Purpose : We previously demonstrated that adoptive transfer of CD3+ T-cells from glaucomatous to normal mice results in RGC loss in the recipient animals despite absence of elevated intraocular pressure (IOP). This study was conducted to evaluate whether a cellular immune reaction is also evoked by the mononuclear cells obtained from human glaucoma patients.

Methods : Blood samples were obtained from primary open angle glaucoma patients who, despite normal IOPs, presented with optic disk hemorrhage - a clinical indication of disease progression (N=8). Samples were also obtained from healthy age matched controls (N=10). Peripheral blood mononuclear cells (PBMC) were isolated by gradient centrifugation and transferred into immune deficient NOD/scid gamma (NSG) mice. Twenty days after transfer all eyes received one microbead injection to create a mild IOP challenge. Fifty days after transfer eyes were harvested and the density of gamma synuclein positive retinal ganglion cells (RGC) was determined in retinal flat mounts. Additionally histochemical and immunohistochemical methods were used to evaluate retinal integrity and the presence of human lymphocytes in the mouse retina.
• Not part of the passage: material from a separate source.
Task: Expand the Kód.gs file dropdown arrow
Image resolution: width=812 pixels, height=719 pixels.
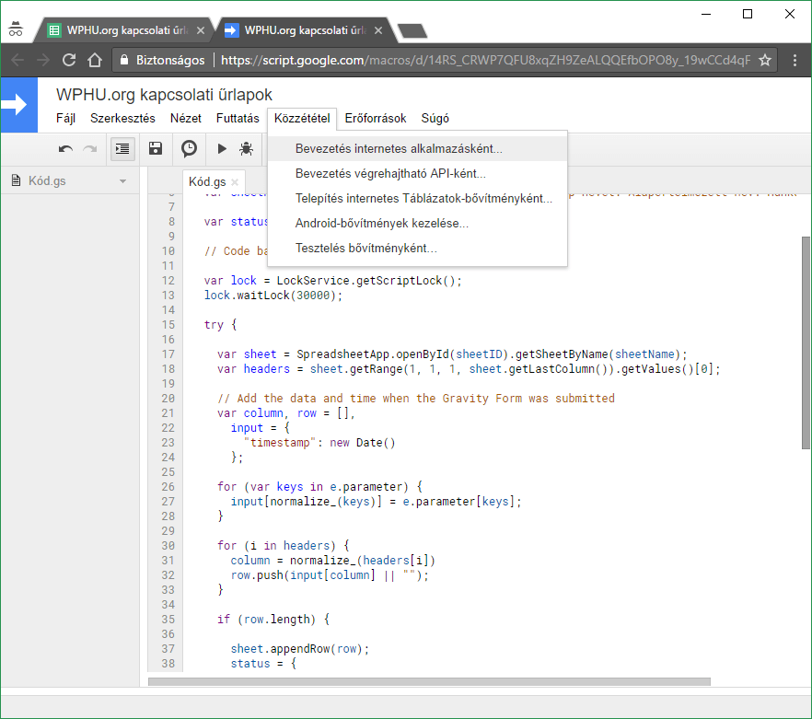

Results : The transfer of human PBMC to NSG mice was generally well tolerated. One animal displayed signs of host vs graft disease and was excluded from the study. Microbead occlusion resulted in mild elevation of IOP in all eyes. Transfer of PBMC from non-glaucomatous patients did not decrease RGC density per mm² when compared to controls that also received microbead injection, but no PBMC (2427±498 RGC/mm² vs. 2354±367 RGC/mm², p=0.73). In contrast, transfer of PBMC from glaucoma patients resulted in a marked decrease of RGC density (1436±310 RGC/mm², p=0.0003). Immunohistochemical evaluation of recipient eyes indicated that human lymphocytes occasionally extravasate and can be found in the mouse retinal ganglion cell layer.

Conclusions : These findings are congruent with those obtained in our mouse-to-mouse transfers and indicate that, at least in this group of patients, an immune reaction directed against RGC develops when transferred to mice. Further studies will be required to determine the relationship between this immune reaction and the vision loss frequently experienced by patients with optic disk hemorrhage.

This is an abstract that was submitted for the 2018 ARVO Annual Meeting, held in Honolulu, Hawaii, April 29 - May 3, 2018.